The Administration worked out a conventional arms transfer restraint policy presented in May 1977 as Presidential Directive 13 (PD-13). PD-13 set out six unilateral control mechanism designed to reduce American sales of military material. The restrictions applied for all weapon importing states except NATO members, Australia, New Zealand, and Japan.
The thesis focuses on two main questions: a) to what extent was the arms transfer restraint policy followed up in practice; and b) if it was not fully implemented, why?
Carter hoped that unilateral restraint combined with multilateral negotiations and comprehensive agreements would result in other weapon producing states following USA’s lead. Because the arms transfer restraint policy was planned based upon both unilateral measures and multilateral negotiations, the thesis looks at both aspects of the subject. How they affected each other, and to what extent the unilateral arms control measures rested upon success in negotiating multilateral restraint regimes. The only major arms supplier the Carter Administration managed to involve in serious discussions on the topic was the Soviet Union. The Conventional Arms Transfer Talks between the two superpowers lasted from December 1977 to December 1978, when they broke down without producing any agreements. These talks were not only important in themselves, but were also consequential because the West European weapon producers had based their willingness on participating in multilateral agreements upon Soviet seriousness in reducing their weapon sales.
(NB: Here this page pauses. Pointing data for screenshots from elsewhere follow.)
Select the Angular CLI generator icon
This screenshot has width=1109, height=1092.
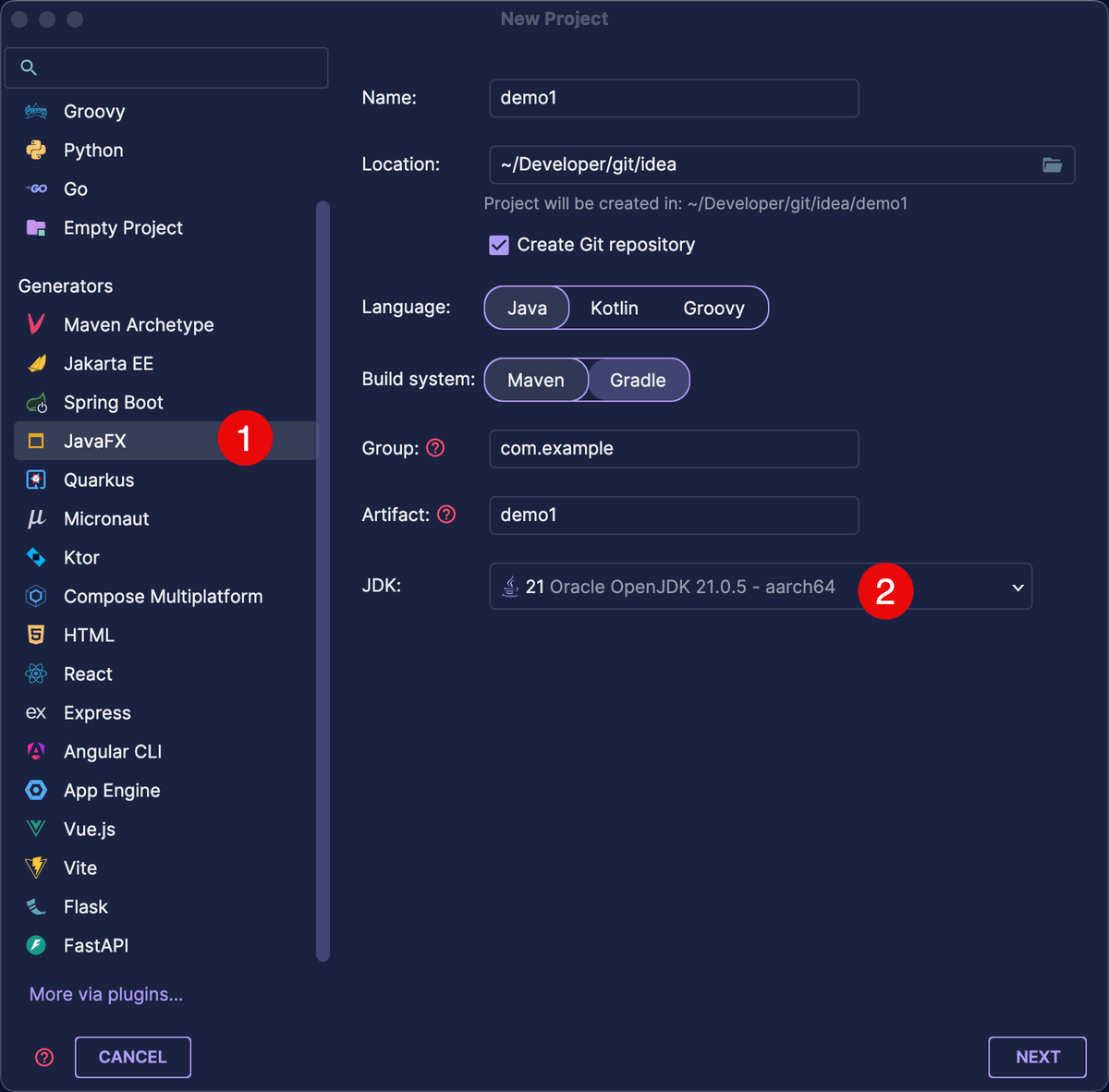point(35,751)
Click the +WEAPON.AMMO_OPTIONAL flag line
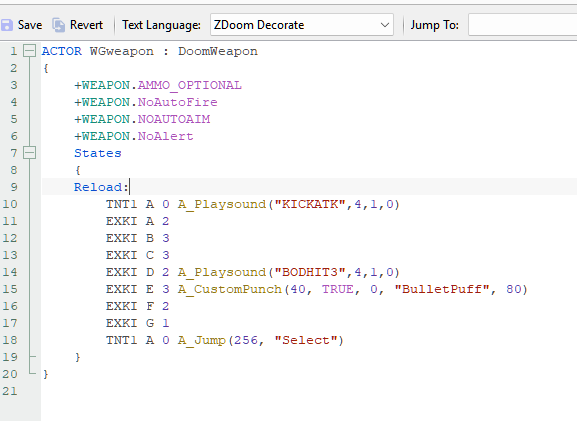The height and width of the screenshot is (421, 577). [x=158, y=85]
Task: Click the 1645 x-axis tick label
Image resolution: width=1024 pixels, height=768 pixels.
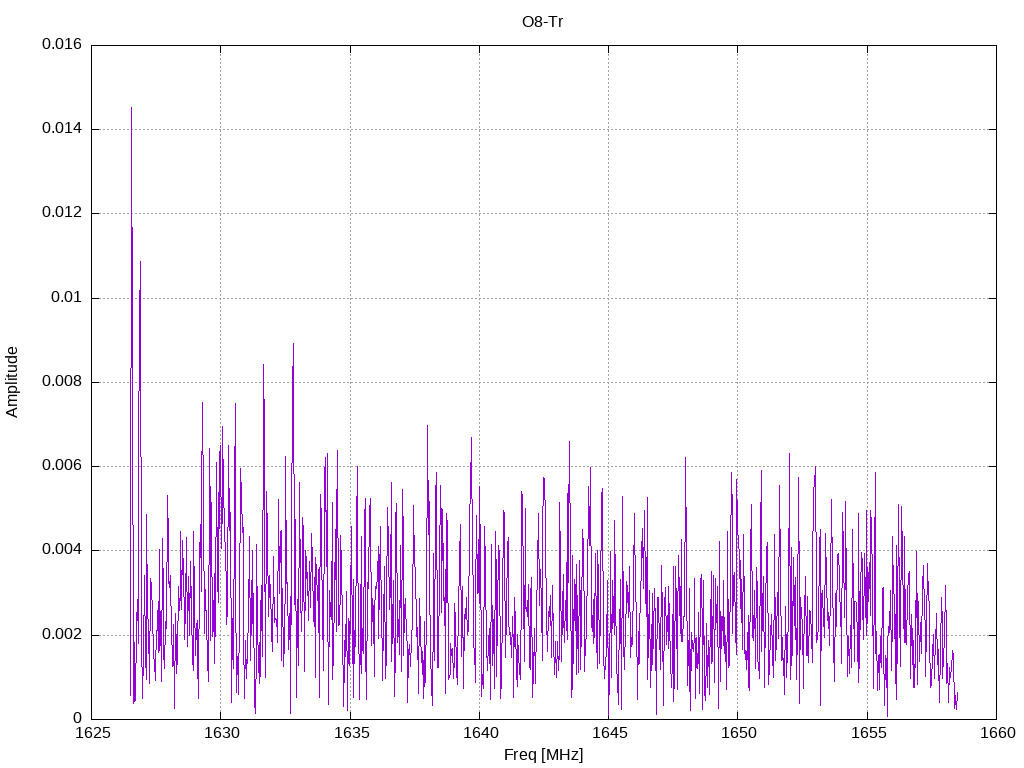Action: (608, 733)
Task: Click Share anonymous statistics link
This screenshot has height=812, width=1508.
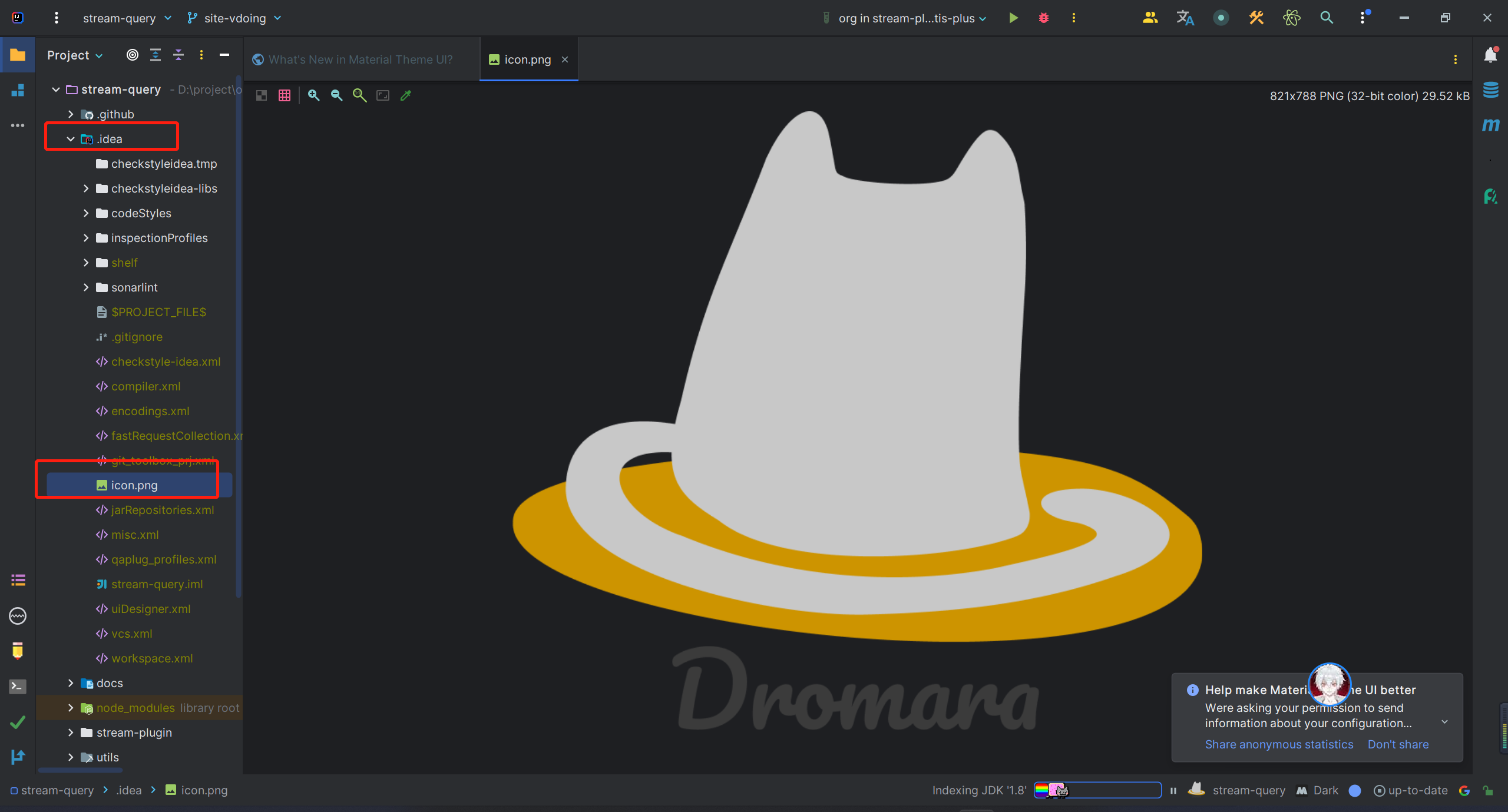Action: pos(1279,745)
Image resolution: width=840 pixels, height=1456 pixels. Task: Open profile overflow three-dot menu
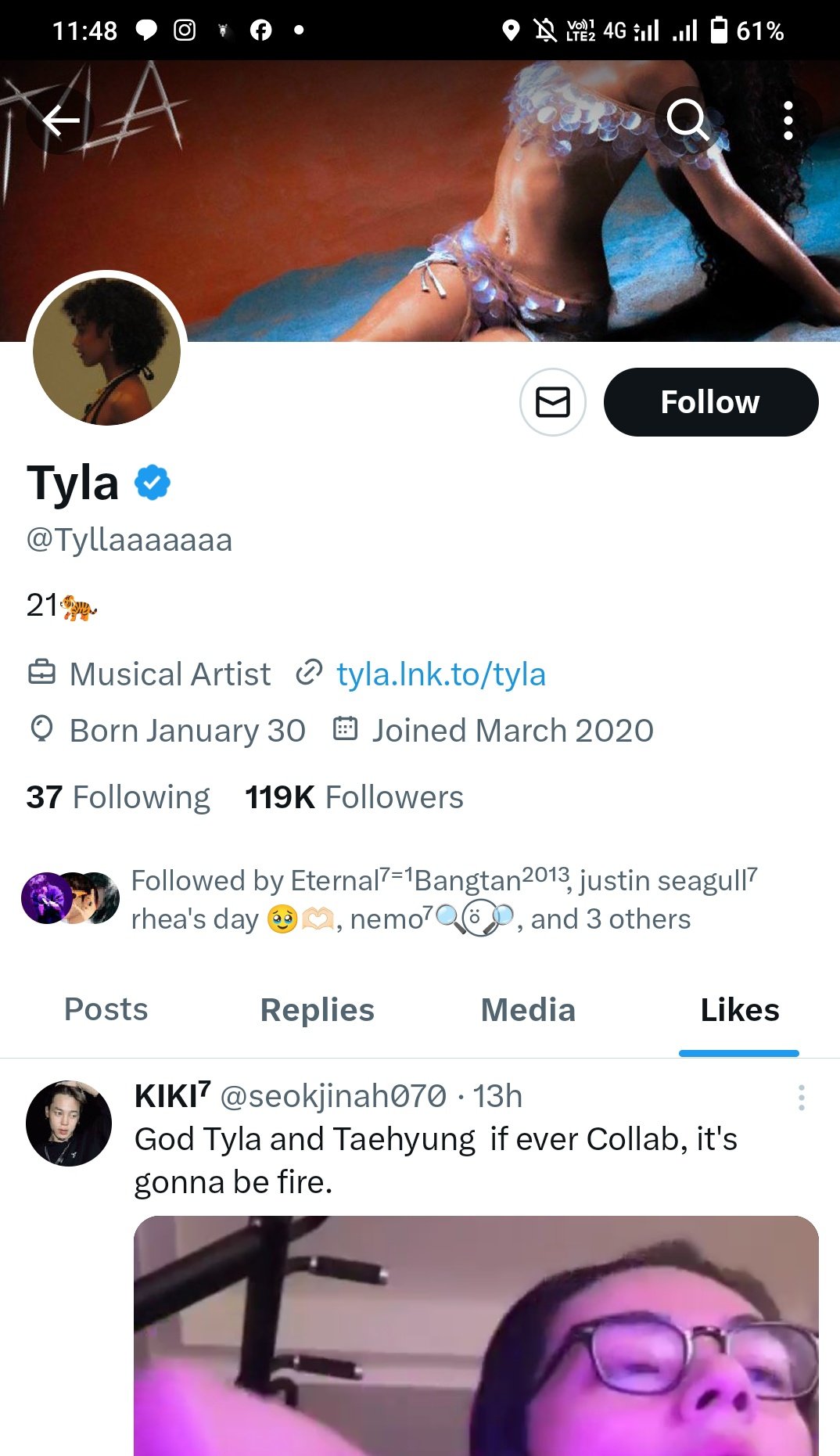pos(788,120)
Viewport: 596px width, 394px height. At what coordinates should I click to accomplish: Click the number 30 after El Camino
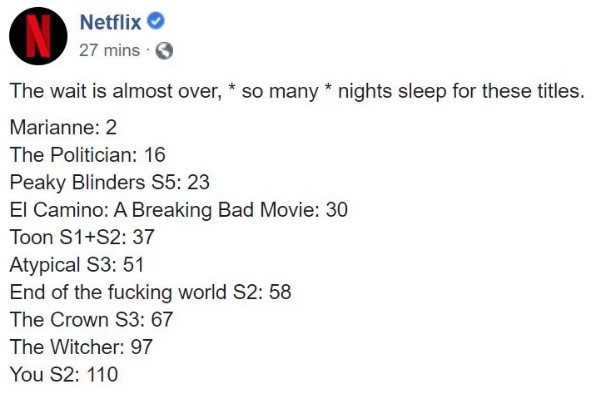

Because the Administration’s efforts at engaging other arms producing countries in arms transfer reductions were unavailing, and were abandoned in late-1978, the focus is on the implementation on the unilateral policy. In eight case studies, the thesis examines the Carter Administration’s arms transfer policy toward Egypt, Iran, Israel, North Yemen, Pakistan, the Philippines, Saudi Arabia, Somalia, South Korea, Taiwan and the whole of Latin America. U.S. arms transfer policy to these countries and regions during the Carter Presidency are discussed in relation to how they corresponded to the policy spelled out in PD-13, and how they differed in respect to previous presidents’ policies.